Le retable et et les quatre autels sont des chefs d’œuvre de l’art baroque. La figure de Saint François de Sales, missionnaire de la Contre-Réforme en Haute-Savoie, qui a été un des premiers à impulser ce mouvement de renouveau dans la région, y est représentée.
Jouxtant l’église, le musée d’Art Sacré permet d’approfondir les sujets pour les plus passionnés des promeneurs. On y retrouvera par ailleurs le trésor de l’église de Saint-Nicolas de Véroce et certains éléments décoratifs des autres chapelles du sentier, comme les statues de la chapelle du Gollet .
Celle-ci, édifiée en 1664, abrite encore plusieurs tableaux religieux. Sur les murs de la chapelle des Pratz, on retrouve une plaque de remerciement à la Vierge qui aurait protégé le hameau de la destruction crainte pour des représailles après la mort de deux soldats allemands sur les lieux pendant la seconde guerre mondiale.
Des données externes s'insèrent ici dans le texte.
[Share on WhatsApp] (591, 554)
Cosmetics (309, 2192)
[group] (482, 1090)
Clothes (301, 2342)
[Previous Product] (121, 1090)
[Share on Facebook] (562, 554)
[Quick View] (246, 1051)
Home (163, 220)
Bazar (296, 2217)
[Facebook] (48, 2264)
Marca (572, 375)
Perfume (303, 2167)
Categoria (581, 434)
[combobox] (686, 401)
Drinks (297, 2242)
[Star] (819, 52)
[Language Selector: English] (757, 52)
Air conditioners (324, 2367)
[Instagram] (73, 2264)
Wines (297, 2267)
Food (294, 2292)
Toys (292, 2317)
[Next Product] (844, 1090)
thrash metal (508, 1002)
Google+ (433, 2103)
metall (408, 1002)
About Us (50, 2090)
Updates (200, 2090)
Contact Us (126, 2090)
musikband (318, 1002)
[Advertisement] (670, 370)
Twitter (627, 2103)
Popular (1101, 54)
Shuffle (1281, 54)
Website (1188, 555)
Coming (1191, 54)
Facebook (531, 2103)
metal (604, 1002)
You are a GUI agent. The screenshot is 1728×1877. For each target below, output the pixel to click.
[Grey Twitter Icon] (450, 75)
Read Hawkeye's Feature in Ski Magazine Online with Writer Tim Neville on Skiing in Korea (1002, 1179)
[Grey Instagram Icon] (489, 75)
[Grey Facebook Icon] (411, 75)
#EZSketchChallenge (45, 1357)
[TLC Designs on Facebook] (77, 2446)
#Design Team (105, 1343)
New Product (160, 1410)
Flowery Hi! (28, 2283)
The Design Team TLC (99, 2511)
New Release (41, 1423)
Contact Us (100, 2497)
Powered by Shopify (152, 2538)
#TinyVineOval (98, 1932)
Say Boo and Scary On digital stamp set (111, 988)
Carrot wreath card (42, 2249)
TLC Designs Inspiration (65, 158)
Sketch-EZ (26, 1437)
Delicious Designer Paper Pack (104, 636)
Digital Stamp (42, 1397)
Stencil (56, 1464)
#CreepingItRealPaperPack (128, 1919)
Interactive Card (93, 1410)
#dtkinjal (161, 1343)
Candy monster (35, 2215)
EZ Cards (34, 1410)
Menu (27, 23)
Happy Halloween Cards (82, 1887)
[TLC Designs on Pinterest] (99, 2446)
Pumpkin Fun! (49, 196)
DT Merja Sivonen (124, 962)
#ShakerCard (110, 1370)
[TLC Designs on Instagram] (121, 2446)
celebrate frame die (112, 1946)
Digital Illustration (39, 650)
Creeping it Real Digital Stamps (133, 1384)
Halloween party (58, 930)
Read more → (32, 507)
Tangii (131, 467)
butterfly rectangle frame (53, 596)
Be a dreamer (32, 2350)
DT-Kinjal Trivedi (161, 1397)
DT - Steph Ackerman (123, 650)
La deuxième partie de la balade permet de redescendre vers le fond de la vallée, jusqu’à la Chapelle de Notre Dame de la Gorge, important lieu de pèlerinage le 15 août, après le village des Contamines-Montjoie en empruntant le chemin qui mène vers l’Italie à travers le col du Bonhomme.
L’art baroque célébré de nos jours
Le sentier baroque du Val Montjoie en Haute Savoie se visite toute l’année, mais c’est à la belle saison, lorsque les portes des chapelles sont ouvertes que l’on peut apprécier tout le faste et l’exubérance du style baroque. Les guides du patrimoine sont aussi à disposition pour organiser vos visites.
Ce style artistique n’est pas figé dans les églises et les chapelles. Il vit encore de nos jours et on continue de le célébrer en Haute Savoie. C’est surtout la musique baroque qui est à l’honneur dans la région.
Cordon est en effet le siège d’un grand festival de musique baroque qui se tient chaque année en juillet. C’est le festival baroque du Pays du Mont Blanc. En 2024, il se tiendra du 12 au 21 juillet. Plusieurs groupes musicaux s’y produiront sur le thème « Ombre et Lumière ».
En juin et juillet, de nombreux événements autour de l’art baroque se tiennent dans les villages qui entourent Sallanches. Cordon, Combloux, Passy, Saint Nicolas de Véroce, Praz sur Arly et Sallanches accueillent des activités variées. La compréhension de la peinture baroque est possibile à travers des ateliers. En plus, des visites guidées offrent des explications sur les projets de restauration et des sorties expérientielles mêlent musique et images, musique et paysages.
Randonner sur le sentier du baroque, faire des pauses dans les villages pour admirer de somptueuses églises devient un plaisir encore plus intense lorsqu’on lève les yeux pour admirer le paysage grandiose du massif du Mont Blanc qui sublime ces œuvres d’art en leur offrant un écrin unique au monde.